Exercise directions: Each line must appear in the answer exactly as it does in the data.

(Collected data)
------

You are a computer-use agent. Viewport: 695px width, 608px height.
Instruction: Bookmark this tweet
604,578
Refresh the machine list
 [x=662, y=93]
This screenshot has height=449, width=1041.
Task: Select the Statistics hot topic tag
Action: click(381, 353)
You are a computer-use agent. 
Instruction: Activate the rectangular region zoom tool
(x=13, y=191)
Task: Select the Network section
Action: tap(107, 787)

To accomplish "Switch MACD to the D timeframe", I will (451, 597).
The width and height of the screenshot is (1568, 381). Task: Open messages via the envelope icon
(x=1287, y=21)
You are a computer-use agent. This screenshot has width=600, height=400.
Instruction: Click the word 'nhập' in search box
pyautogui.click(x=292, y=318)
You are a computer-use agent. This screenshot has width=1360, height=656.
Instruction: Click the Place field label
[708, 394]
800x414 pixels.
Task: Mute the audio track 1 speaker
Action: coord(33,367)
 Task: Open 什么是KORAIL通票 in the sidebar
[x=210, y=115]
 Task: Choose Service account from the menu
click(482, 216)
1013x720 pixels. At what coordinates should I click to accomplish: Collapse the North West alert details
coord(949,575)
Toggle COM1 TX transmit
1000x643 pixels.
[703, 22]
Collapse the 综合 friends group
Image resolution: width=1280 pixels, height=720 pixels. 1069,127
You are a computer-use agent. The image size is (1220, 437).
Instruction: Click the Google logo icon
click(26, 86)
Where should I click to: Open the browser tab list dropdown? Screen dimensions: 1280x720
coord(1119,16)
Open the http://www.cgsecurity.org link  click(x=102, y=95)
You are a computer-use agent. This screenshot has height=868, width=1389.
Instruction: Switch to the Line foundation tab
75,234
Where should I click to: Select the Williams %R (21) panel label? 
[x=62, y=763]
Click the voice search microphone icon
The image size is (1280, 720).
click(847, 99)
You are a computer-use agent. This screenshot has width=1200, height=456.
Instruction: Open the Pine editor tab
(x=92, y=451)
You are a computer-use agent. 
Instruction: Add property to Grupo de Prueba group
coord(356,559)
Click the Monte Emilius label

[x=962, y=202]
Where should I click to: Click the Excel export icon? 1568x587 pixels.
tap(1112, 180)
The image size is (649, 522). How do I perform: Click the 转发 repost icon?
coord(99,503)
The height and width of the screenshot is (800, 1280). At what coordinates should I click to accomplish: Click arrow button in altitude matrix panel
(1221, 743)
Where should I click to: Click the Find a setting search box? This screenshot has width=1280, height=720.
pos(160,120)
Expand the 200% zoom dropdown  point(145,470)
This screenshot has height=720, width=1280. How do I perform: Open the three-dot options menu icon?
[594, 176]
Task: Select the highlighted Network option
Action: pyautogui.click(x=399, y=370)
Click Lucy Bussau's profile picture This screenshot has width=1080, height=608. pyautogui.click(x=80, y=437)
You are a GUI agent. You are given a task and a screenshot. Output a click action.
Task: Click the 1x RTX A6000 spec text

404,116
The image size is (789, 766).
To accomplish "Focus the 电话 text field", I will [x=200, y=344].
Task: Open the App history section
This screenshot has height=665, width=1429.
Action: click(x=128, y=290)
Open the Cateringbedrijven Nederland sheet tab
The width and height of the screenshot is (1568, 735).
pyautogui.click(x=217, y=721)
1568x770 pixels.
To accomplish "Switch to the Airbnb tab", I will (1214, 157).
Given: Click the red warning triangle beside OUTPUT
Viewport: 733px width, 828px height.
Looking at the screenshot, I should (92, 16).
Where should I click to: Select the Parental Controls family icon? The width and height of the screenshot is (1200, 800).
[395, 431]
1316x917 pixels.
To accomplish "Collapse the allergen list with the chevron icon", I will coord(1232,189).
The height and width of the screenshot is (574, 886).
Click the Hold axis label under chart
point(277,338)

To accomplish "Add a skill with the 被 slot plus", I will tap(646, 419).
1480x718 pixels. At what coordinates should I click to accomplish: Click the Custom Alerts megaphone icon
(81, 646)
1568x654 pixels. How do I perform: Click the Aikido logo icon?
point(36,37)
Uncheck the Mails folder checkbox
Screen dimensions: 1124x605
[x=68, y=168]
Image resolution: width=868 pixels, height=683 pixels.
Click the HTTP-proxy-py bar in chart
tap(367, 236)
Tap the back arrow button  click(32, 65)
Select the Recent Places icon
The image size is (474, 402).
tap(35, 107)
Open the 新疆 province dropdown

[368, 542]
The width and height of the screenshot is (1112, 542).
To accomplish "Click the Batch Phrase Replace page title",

------

Your solution:
You are a computer-use agent. Viewport: 695px width, 608px height.
Instruction: Bookmark this tweet
604,578
Refresh the machine list
 [x=662, y=93]
This screenshot has height=449, width=1041.
Task: Select the Statistics hot topic tag
Action: click(381, 353)
You are a computer-use agent. 
Instruction: Activate the rectangular region zoom tool
(x=13, y=191)
Task: Select the Network section
Action: tap(107, 787)

To accomplish "Switch MACD to the D timeframe", I will (451, 597).
The width and height of the screenshot is (1568, 381). Task: Open messages via the envelope icon
(x=1287, y=21)
You are a computer-use agent. This screenshot has width=600, height=400.
Instruction: Click the word 'nhập' in search box
pyautogui.click(x=292, y=318)
You are a computer-use agent. This screenshot has width=1360, height=656.
Instruction: Click the Place field label
[708, 394]
800x414 pixels.
Task: Mute the audio track 1 speaker
Action: coord(33,367)
 Task: Open 什么是KORAIL通票 in the sidebar
[x=210, y=115]
 Task: Choose Service account from the menu
click(482, 216)
1013x720 pixels. At what coordinates should I click to accomplish: Collapse the North West alert details
coord(949,575)
Toggle COM1 TX transmit
1000x643 pixels.
[703, 22]
Collapse the 综合 friends group
Image resolution: width=1280 pixels, height=720 pixels. 1069,127
You are a computer-use agent. The image size is (1220, 437).
Instruction: Click the Google logo icon
click(26, 86)
Where should I click to: Open the browser tab list dropdown? Screen dimensions: 1280x720
coord(1119,16)
Open the http://www.cgsecurity.org link  click(x=102, y=95)
You are a computer-use agent. This screenshot has height=868, width=1389.
Instruction: Switch to the Line foundation tab
75,234
Where should I click to: Select the Williams %R (21) panel label? 
[x=62, y=763]
Click the voice search microphone icon
The image size is (1280, 720).
click(847, 99)
You are a computer-use agent. This screenshot has width=1200, height=456.
Instruction: Open the Pine editor tab
(x=92, y=451)
You are a computer-use agent. 
Instruction: Add property to Grupo de Prueba group
coord(356,559)
Click the Monte Emilius label

[x=962, y=202]
Where should I click to: Click the Excel export icon? 1568x587 pixels.
tap(1112, 180)
The image size is (649, 522). How do I perform: Click the 转发 repost icon?
coord(99,503)
The height and width of the screenshot is (800, 1280). At what coordinates should I click to accomplish: Click arrow button in altitude matrix panel
(1221, 743)
Where should I click to: Click the Find a setting search box? This screenshot has width=1280, height=720.
pos(160,120)
Expand the 200% zoom dropdown  point(145,470)
This screenshot has height=720, width=1280. How do I perform: Open the three-dot options menu icon?
[594, 176]
Task: Select the highlighted Network option
Action: pyautogui.click(x=399, y=370)
Click Lucy Bussau's profile picture This screenshot has width=1080, height=608. pyautogui.click(x=80, y=437)
You are a GUI agent. You are given a task and a screenshot. Output a click action.
Task: Click the 1x RTX A6000 spec text

404,116
The image size is (789, 766).
To accomplish "Focus the 电话 text field", I will [x=200, y=344].
Task: Open the App history section
This screenshot has height=665, width=1429.
Action: click(x=128, y=290)
Open the Cateringbedrijven Nederland sheet tab
The width and height of the screenshot is (1568, 735).
pyautogui.click(x=217, y=721)
1568x770 pixels.
To accomplish "Switch to the Airbnb tab", I will (1214, 157).
Given: Click the red warning triangle beside OUTPUT
Viewport: 733px width, 828px height.
Looking at the screenshot, I should (92, 16).
Where should I click to: Select the Parental Controls family icon? The width and height of the screenshot is (1200, 800).
[395, 431]
1316x917 pixels.
To accomplish "Collapse the allergen list with the chevron icon", I will coord(1232,189).
The height and width of the screenshot is (574, 886).
Click the Hold axis label under chart
point(277,338)

To accomplish "Add a skill with the 被 slot plus", I will tap(646, 419).
1480x718 pixels. At what coordinates should I click to accomplish: Click the Custom Alerts megaphone icon
(81, 646)
1568x654 pixels. How do I perform: Click the Aikido logo icon?
point(36,37)
Uncheck the Mails folder checkbox
Screen dimensions: 1124x605
[x=68, y=168]
Image resolution: width=868 pixels, height=683 pixels.
Click the HTTP-proxy-py bar in chart
tap(367, 236)
Tap the back arrow button  click(32, 65)
Select the Recent Places icon
The image size is (474, 402).
tap(35, 107)
Open the 新疆 province dropdown

[368, 542]
The width and height of the screenshot is (1112, 542).
To accomplish "Click the Batch Phrase Replace page title",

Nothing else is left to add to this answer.